## [EXERCISE DIRECTIONS]
The expected output is exactly the lines below, starting at the line with "Instruction: Open the overflow" and ending at the line with "Choose 删除 in", both included; no other line belongs in it.

○ ○ ○

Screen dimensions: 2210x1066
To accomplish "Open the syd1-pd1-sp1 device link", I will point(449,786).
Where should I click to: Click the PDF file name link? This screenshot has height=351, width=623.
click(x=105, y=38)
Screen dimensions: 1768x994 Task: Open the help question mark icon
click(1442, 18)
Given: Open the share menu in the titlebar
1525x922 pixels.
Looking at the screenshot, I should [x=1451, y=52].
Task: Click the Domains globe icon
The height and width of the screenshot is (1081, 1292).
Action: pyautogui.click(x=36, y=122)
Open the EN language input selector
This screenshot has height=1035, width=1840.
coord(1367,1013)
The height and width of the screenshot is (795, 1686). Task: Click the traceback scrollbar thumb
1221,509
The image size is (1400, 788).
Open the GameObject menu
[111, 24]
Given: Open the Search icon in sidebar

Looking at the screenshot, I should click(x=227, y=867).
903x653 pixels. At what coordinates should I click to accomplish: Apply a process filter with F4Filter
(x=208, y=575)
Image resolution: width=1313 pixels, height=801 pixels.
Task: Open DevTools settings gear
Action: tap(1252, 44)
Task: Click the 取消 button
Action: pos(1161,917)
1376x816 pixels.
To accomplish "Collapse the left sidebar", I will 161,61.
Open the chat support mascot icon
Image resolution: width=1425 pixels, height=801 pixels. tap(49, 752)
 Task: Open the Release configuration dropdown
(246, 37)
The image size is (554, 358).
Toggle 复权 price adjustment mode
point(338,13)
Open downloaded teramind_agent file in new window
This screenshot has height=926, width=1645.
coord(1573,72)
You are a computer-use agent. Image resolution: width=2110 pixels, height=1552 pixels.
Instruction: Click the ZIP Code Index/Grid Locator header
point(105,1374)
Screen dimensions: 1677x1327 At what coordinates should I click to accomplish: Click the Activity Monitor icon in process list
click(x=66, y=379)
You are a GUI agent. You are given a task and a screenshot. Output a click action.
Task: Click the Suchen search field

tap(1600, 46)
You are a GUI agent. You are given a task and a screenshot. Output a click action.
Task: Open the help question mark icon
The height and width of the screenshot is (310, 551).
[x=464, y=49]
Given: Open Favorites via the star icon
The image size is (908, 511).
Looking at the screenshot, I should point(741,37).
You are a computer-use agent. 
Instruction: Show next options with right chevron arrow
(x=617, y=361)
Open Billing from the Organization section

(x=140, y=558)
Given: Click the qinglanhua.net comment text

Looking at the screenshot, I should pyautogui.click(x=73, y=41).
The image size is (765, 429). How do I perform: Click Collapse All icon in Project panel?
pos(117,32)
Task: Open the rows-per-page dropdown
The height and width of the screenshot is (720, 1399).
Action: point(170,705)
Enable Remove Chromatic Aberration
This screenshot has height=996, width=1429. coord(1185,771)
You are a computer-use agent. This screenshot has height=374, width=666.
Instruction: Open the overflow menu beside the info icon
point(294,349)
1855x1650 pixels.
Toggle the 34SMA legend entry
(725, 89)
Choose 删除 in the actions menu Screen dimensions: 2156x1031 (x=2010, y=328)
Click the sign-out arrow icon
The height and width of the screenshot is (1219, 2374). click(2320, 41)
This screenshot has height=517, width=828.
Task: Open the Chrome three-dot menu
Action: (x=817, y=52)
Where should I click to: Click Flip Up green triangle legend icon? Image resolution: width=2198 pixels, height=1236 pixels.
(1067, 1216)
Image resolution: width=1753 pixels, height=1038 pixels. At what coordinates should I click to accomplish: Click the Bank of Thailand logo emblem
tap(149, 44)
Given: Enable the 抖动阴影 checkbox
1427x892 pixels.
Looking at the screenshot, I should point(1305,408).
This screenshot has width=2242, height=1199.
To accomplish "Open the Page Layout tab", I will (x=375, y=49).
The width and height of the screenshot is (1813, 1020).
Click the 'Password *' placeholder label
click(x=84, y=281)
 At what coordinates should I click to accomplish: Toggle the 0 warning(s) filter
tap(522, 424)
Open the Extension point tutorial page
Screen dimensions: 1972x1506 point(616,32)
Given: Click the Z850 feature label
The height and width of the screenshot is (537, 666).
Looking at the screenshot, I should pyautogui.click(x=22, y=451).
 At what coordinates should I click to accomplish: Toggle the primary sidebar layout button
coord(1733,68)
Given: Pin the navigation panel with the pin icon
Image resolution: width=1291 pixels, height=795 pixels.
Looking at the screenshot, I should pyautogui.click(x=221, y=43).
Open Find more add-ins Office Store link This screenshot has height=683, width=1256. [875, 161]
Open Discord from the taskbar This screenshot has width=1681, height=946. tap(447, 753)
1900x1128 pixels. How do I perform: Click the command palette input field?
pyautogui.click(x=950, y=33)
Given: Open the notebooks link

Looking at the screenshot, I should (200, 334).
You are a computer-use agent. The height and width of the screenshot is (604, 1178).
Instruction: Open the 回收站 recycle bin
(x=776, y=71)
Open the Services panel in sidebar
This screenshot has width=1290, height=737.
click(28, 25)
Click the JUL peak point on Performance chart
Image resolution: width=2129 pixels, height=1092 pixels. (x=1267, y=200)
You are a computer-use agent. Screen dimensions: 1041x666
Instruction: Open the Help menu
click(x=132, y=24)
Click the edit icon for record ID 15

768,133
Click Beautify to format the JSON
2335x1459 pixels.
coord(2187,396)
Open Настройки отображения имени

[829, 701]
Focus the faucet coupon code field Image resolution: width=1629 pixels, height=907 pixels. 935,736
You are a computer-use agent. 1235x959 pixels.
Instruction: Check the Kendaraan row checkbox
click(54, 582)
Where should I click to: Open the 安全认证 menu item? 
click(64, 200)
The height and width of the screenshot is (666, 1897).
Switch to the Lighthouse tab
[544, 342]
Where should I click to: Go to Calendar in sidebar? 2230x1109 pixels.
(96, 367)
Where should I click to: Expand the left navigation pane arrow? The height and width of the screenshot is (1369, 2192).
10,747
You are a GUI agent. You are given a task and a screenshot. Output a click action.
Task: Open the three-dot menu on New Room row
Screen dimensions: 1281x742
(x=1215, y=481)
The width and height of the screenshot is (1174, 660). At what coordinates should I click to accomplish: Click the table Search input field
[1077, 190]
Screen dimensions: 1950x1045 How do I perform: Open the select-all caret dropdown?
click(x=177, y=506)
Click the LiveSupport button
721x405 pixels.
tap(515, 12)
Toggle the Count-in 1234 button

○ ○ ○

## [TASK ANSWER]
Instruction: Open the overflow menu beside the info icon
point(294,349)
1855x1650 pixels.
Toggle the 34SMA legend entry
(725, 89)
Choose 删除 in the actions menu Screen dimensions: 2156x1031 (x=2010, y=328)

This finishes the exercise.